In 1939, Sloan stepped down as Portadown manager to enlist in the Royal Army Service Corps during World War II. He served for two years before being discharged due to injuries sustained in an accident. After the war, he had two short spells as Portadown manager and also coached at the club for many years. He also won 11 caps for the Ireland national team during his career.

==Club career==
===Crusaders===
Sloan joined the British Army at the age of 18 before beginning his playing career in Ireland at the end of his service with Irish Intermediate League side Crusaders. His performances led to him being selected to represent an Intermediate League XI. The club had previously sold Jimmy Nelson to Cardiff City in 1921 where the Scotsman had impressed. Cardiff subsequently approached Crusaders to enquire "Have you any more players like Jimmy?" This correspondence ultimately led to Sloan and Tom Watson joining Cardiff. Club manager Fred Stewart had been informed of Sloan in early 1924 and had travelled to Ireland in order to watch him play, only to find him suspended for the match in question, while Scottish side Third Lanark had also expressed interest in his signing. Alongside his playing career with Crusaders, Sloan had served as a policeman until his departure from the club in 1924.

===Cardiff City===
Sloan completed his transfer to Cardiff in May 1924, alongside fellow Irishman Paddy McIlvenny, upon which Sloan was described in the Western Mail as "one of the finest left half backs in Ireland". On his arrival at the club, Sloan found his path to the first team blocked by the half back trio of Fred Keenor, Harry Wake and Billy Hardy. He was forced to wait until the second half of the 1924–25 season before making his senior debut for the club. With Keenor absent on international duty, Sloan started in a 1–1 draw with Notts County on 14 February 1925 in a side without six first team regulars due to international call-ups. He appeared only four further times during the remainder of the campaign, covering for Keenor on each occasion.

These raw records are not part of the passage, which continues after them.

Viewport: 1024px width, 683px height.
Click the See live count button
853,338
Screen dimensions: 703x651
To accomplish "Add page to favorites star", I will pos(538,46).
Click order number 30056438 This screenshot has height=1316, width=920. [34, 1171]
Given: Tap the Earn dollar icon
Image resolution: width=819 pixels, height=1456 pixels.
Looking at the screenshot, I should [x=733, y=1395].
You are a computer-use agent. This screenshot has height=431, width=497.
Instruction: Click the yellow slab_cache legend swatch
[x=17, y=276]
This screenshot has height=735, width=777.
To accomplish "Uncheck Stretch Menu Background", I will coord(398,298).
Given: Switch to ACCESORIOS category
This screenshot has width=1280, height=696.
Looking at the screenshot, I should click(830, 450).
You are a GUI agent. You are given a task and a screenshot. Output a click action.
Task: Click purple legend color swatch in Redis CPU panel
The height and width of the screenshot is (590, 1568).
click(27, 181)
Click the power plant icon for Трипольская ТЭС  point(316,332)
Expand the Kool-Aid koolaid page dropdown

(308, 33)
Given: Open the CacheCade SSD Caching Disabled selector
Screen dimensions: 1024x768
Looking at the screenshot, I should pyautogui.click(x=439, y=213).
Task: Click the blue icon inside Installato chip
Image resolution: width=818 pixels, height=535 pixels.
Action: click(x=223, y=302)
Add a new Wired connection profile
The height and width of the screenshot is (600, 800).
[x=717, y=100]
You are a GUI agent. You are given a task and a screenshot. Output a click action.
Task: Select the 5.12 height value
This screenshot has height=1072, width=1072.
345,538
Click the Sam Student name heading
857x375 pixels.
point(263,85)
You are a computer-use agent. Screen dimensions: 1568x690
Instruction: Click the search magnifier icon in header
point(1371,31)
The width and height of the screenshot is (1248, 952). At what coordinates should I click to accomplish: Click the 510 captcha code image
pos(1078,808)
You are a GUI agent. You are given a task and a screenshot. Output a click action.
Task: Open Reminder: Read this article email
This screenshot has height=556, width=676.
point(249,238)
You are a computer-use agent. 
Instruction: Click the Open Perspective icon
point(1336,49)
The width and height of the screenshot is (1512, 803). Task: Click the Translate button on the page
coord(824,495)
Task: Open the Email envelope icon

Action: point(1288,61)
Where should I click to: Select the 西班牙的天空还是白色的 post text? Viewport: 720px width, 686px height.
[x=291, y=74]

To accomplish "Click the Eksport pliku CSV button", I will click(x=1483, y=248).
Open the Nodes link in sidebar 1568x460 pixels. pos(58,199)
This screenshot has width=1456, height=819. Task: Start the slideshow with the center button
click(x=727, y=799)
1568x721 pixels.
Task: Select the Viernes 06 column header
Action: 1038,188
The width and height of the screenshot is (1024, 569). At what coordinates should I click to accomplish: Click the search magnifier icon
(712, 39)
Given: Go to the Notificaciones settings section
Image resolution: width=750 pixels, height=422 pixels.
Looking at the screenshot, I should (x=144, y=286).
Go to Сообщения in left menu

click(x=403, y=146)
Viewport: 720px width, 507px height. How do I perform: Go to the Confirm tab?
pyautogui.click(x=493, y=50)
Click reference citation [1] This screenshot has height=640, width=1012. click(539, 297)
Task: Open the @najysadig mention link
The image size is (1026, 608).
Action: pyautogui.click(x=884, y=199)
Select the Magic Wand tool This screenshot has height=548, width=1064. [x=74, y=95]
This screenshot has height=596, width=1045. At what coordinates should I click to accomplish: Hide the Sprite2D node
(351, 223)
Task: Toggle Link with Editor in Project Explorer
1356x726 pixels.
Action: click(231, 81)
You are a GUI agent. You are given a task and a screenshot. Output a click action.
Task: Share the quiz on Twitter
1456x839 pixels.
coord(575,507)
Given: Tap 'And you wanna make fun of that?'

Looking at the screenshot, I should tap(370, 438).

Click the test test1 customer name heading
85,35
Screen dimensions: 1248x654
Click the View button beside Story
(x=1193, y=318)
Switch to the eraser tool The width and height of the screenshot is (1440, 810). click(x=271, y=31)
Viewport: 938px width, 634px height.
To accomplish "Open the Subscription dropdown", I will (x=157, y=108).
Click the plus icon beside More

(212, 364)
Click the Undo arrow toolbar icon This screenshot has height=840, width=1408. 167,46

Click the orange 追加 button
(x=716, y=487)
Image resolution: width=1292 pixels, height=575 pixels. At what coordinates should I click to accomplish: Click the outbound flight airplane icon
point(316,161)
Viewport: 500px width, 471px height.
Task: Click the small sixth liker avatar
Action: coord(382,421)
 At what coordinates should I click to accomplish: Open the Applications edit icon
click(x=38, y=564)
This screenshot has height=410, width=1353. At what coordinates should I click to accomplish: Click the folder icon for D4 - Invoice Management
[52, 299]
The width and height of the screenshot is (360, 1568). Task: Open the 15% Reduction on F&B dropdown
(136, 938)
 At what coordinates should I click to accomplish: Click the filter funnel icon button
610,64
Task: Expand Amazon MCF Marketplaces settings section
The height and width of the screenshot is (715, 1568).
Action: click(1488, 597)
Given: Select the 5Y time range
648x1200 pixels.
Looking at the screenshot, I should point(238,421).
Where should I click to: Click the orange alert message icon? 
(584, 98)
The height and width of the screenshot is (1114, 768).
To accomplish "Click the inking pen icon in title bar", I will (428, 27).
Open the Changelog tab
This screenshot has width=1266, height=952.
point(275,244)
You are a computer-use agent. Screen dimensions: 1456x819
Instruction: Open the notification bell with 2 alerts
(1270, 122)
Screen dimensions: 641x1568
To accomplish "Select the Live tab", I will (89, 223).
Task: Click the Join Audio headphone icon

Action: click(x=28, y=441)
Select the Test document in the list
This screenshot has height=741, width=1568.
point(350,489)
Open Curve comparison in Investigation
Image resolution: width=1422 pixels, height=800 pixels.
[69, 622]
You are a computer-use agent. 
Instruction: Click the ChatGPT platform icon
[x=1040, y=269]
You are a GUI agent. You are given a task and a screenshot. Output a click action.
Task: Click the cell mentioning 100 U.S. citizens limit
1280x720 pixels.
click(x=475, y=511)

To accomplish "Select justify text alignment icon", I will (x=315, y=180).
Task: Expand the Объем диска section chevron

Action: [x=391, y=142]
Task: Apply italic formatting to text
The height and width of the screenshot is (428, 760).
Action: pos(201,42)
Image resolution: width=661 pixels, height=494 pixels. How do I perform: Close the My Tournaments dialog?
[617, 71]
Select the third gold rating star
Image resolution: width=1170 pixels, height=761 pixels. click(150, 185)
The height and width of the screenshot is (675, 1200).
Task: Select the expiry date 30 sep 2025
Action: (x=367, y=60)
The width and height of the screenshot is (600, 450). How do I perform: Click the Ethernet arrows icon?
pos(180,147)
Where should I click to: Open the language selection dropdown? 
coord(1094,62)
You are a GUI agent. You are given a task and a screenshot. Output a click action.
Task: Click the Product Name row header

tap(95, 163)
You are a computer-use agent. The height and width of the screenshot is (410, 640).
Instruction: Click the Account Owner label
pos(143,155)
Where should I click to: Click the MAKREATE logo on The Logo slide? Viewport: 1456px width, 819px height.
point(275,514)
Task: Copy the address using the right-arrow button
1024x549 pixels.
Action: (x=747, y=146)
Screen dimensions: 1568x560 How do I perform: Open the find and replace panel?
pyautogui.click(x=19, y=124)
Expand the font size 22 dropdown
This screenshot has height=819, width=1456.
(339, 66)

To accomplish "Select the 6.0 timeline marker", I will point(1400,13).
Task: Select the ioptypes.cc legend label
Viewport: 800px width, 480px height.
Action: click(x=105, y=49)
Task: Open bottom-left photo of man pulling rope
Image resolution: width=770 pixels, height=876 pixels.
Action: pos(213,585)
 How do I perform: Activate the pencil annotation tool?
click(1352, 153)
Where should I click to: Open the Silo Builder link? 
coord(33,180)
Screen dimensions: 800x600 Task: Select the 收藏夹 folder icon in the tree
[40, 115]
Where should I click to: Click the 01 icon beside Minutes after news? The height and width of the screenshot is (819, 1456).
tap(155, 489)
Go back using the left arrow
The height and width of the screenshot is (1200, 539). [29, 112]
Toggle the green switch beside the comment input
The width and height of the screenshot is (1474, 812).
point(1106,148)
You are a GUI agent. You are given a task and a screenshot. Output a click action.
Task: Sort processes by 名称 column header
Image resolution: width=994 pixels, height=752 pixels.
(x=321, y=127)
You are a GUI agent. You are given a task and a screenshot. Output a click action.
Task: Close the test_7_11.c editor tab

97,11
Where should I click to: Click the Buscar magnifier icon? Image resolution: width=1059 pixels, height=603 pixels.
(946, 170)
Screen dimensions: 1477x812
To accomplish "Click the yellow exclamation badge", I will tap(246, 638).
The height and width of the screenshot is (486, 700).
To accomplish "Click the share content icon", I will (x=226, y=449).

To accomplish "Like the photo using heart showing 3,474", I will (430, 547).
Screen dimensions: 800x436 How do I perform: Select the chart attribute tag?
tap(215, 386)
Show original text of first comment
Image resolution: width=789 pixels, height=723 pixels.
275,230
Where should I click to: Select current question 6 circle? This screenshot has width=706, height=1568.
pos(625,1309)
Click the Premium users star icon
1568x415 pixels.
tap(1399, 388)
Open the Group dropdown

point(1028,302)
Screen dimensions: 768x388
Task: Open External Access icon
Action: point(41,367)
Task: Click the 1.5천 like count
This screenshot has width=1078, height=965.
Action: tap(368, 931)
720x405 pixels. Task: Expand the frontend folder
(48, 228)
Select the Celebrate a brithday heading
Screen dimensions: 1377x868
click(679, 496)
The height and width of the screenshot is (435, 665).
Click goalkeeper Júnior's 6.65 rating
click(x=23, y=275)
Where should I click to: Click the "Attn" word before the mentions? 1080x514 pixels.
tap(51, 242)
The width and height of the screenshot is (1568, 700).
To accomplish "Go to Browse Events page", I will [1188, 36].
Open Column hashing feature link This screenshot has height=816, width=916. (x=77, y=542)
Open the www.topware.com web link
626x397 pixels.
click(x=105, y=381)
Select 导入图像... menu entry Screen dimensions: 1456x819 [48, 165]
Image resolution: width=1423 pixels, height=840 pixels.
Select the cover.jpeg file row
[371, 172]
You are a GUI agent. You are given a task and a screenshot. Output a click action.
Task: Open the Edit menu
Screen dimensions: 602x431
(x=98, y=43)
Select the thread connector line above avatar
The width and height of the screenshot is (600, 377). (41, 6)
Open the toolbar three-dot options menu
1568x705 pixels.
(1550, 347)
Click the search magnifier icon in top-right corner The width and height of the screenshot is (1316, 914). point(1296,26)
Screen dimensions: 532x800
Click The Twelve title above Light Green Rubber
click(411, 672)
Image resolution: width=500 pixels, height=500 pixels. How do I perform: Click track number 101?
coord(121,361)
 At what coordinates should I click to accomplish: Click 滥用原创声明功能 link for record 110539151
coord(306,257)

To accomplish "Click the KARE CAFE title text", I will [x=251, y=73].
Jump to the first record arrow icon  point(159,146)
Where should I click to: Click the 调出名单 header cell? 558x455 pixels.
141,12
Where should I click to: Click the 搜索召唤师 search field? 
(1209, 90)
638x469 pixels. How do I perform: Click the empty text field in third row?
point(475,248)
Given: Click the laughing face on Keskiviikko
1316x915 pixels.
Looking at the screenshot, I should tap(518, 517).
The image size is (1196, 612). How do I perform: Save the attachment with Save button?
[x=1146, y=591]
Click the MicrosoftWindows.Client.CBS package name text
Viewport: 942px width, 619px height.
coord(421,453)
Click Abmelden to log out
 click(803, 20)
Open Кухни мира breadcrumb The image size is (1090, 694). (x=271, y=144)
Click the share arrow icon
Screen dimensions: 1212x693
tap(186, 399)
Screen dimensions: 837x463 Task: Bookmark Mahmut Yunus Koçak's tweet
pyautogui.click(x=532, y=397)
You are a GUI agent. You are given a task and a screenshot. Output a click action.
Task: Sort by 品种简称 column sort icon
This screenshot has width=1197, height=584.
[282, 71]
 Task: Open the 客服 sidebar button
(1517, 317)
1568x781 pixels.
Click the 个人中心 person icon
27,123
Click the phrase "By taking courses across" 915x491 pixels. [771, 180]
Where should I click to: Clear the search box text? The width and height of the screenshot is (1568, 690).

He remained a reserve for the opening matches of the 1925–26 season before making his first appearance of the campaign in a 6–3 defeat to Blackburn Rovers on 26 September 1925 in place of Hardy. He retained his place for the majority of the season, largely over club captain Keenor, making 31 appearances in all competitions as Cardiff finished 16th in the First Division. The following year, Sloan again began the season as backup; he made his first appearance of the campaign in a 2–0 defeat to Manchester United on 25 September. His start to the year was also disrupted by a back injury.

In late December 1926, Sloan regained his first team place and appeared in 18 of the remaining 24 games of the league season. His return to the side also led to him playing all 7 matches of the club's FA Cup run, including the final where they defeated Arsenal 1–0 to become the only team from outside England to win the competition. In their coverage of the final, the Western Mail described Sloan as "impetuous at times, but on his day a dominating personality and a good shot". Two weeks after their FA Cup victory, Sloan helped Cardiff complete a cup double by winning the Welsh Cup final, defeating Rhyl 2–0.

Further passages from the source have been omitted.